‘Retrospective’ Sheds Rich Light on Sgouros

Bill Van Siclen, The Providence Journal, March 26, 2009

There’s a happy irony at the heart of “Thomas Sgouros: A Retrospective,” the Bristol Art Museum’s handsome new survey of the work of Providence artist Thomas Sgouros.

 

A longtime professor at the Rhode Island School of Design, Sgouros suffers from macular degeneration, a serious eye condition that has left him legally blind since the mid-1990s. Yet rather than giving in to the disease, Sgouros, who was and award-winning painter and watercolorist before his illness, has continued to paint -- and paint well -- for nearly two decades. For most of that time, Sgouros’ main artistic outlet has been a series of “remembered landscapes” -- so-called because the paintings aren’t based on direct observation (as they are in traditional plein air painting) or even on secondary sources such as sketches or photographs.

 

Instead, Sgouros relies on a kind of artistic muscle-memory, choosing colors, adjusting perspectives and tweaking details based largely on his own painterly intuition. The results of this process, which have been widely praised over the past few years, are landscapes in which the same basic elements -- typically a dark strip of land raked with sunlight and topped by high, rolling clouds -- are repeated over and over again in endless variations.

 

 

What makes the “Endless Landscape” series especially noteworthy -- and what lifts Sgouros and his work above a mere feel good story -- is the way the theme-and-variations approach forces you to pay attention to even the subtlest changes.
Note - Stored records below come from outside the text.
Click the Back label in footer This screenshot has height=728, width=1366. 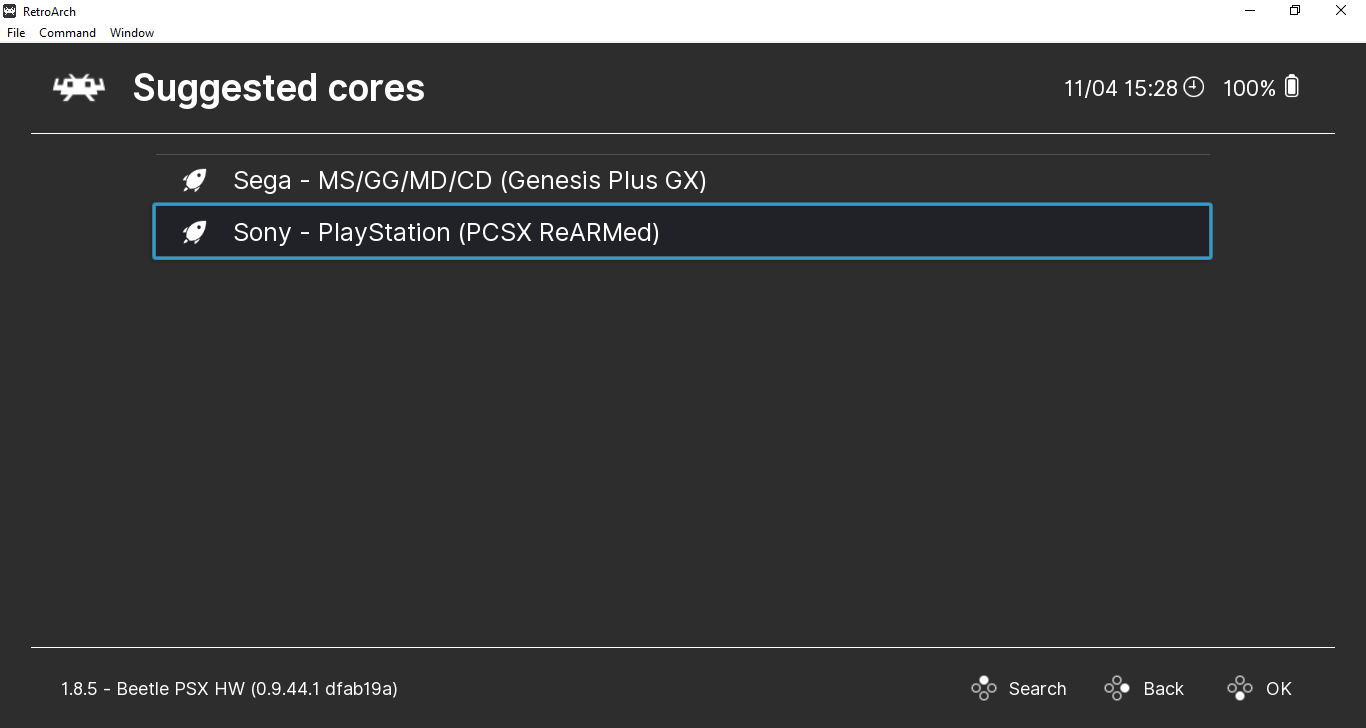pos(1163,689)
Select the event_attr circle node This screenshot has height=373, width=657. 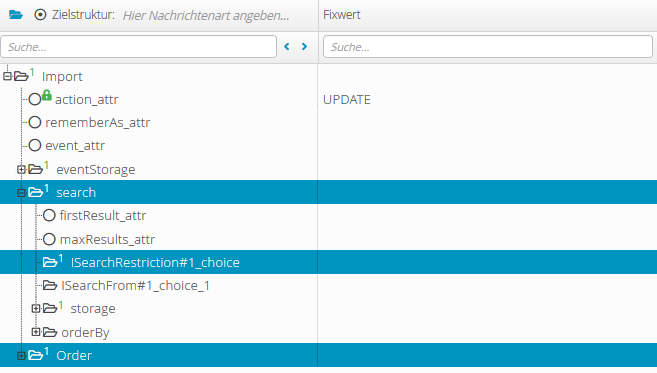click(35, 145)
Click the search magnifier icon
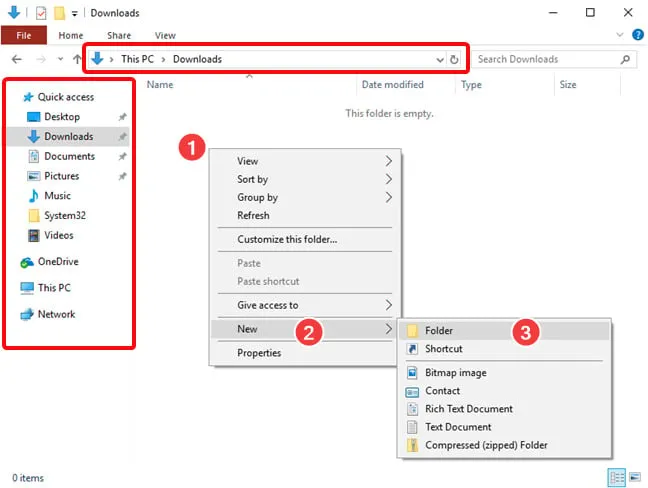The height and width of the screenshot is (488, 648). [x=626, y=59]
Having lost much of his own eyesight, it’s as though Sgouros set out to remind the rest of us just how important the act of seeing really is.

 

 

The Bristol show, which unfortunately runs only through the end of the week, features about two dozen “Remembered Landscapes.” About half are new paintings, suggesting that Sgouros is still exploring this small but fertile patch of artistic turf. The rest, including oil paintings, watercolors and even a few pastels, are older works dating from the late 1990s and early 2000s.

 

 

In addition, the show features several paintings, drawings and other works that Sgouros created before his eyesight failed. For viewers who know the artist mainly through his landscapes, these early works hold a number of surprises. For starters, only one -- a side view of an old launch or fishing boat in dry dock -- depicts an outdoor scene. The rest are mostly still lifes, featuring a quirky array of objects, including a pewter tea set, a ceramic jug and an old bicycle horn.

 

 

Another surprise is the color, or rather lack of it. Compared with the “Remembered Landscapes,” which often display a palette of rich, smoldering colors, the still lifes look almost monochromatic. That’s not a criticism -- indeed, the paintings’ slightly washed-out quality allows us to focus on other things, like Sgouros’ considerable drawing skills -- but it is a difference.

 

 

At the same time, the still lifes and the landscapes have at least one thing in common: a fascination with light. In the still lifes, it’s typically clear, crisp and even -- the light of a sunny midwinter morning, rather that the deeper sunset hues of the landscapes. It’s what gives early works such as Thomas’ Trumpet (1989) and Trumpet and Pewter (1990) their distinctive silky sheen.

 

 

Some viewers also may be surprised to find a “Remembered Landscape” from 1995, a time when Sgouros’ vision was still largely intact. The reason Sgouros had begun experimenting with a pared-down style of landscape painting even before his eyesight began to falter. In fact, the painting (actually a watercolor) features many of the same elements -- a thin strip of land, a fluid horizon line and a large expanse of sky -- that Sgouros has explored ever since.

 

 

As for the rest of “Remembered Landscape” series, it still looks terrific. Granted, some of the earlier paintings can seem a bit tentative, as though Sgouros didn’t quite know what to do with the extra space and wider array of visual effects available in landscape painting. Yet by 1999, the year Sgouros painted several large landscapes that are dominated by specific colors -- reddish orange in one case, maize yellow in another -- he’d obviously found his footing.

 

 

Since then, Sgouros continued to expand and refine his work. Several of the show’s more recent paintings, for example, feature dramatic lighting effects, with dark clouds passing in front of blazing suns or fiery sunsets glinting off watery horizons. At times, Sgouros comes close to the work of so-called Luminist artists such as Fitz Hugh Lane and Martin Johnson Heade -- a comparison that puts Sgouros, balky eyesight and all, in some pretty illustrious company.